[[ Extracted data, beginning ]]

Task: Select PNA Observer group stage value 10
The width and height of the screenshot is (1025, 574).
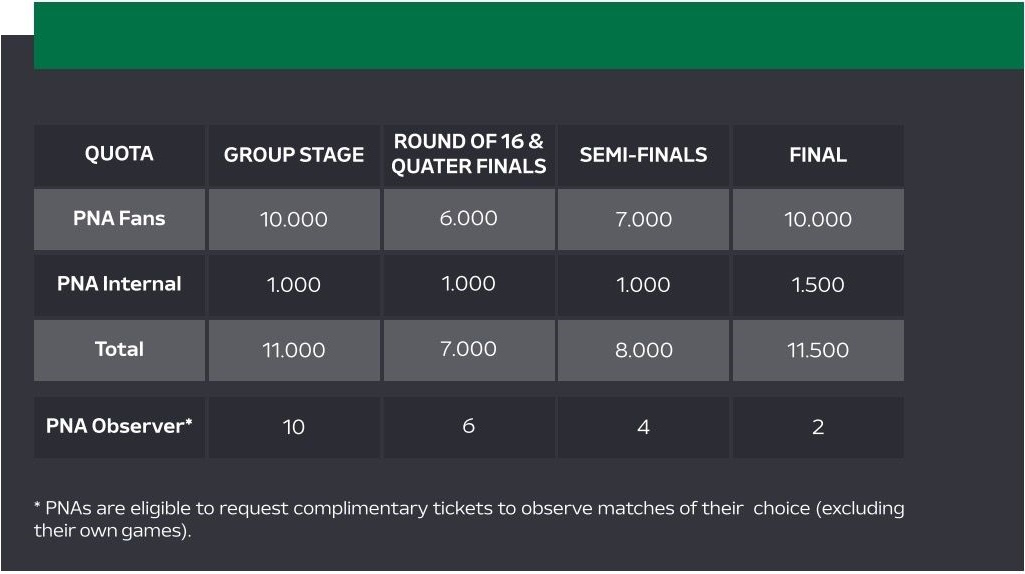Action: (294, 427)
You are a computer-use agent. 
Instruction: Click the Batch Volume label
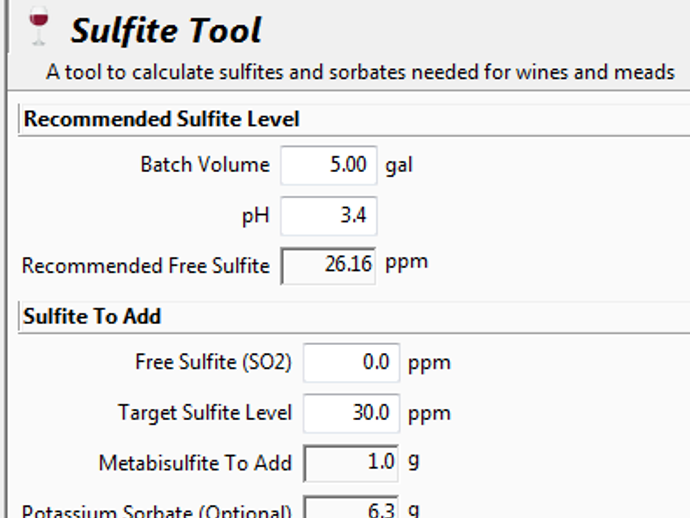205,165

[[ Extracted data, end ]]

Exact copies of all the entries, without any pictures, are what the answer must contain.

◆ **Answer to this exercise**
Task: Select PNA Observer group stage value 10
The width and height of the screenshot is (1025, 574).
Action: (294, 427)
You are a computer-use agent. 
Instruction: Click the Batch Volume label
205,165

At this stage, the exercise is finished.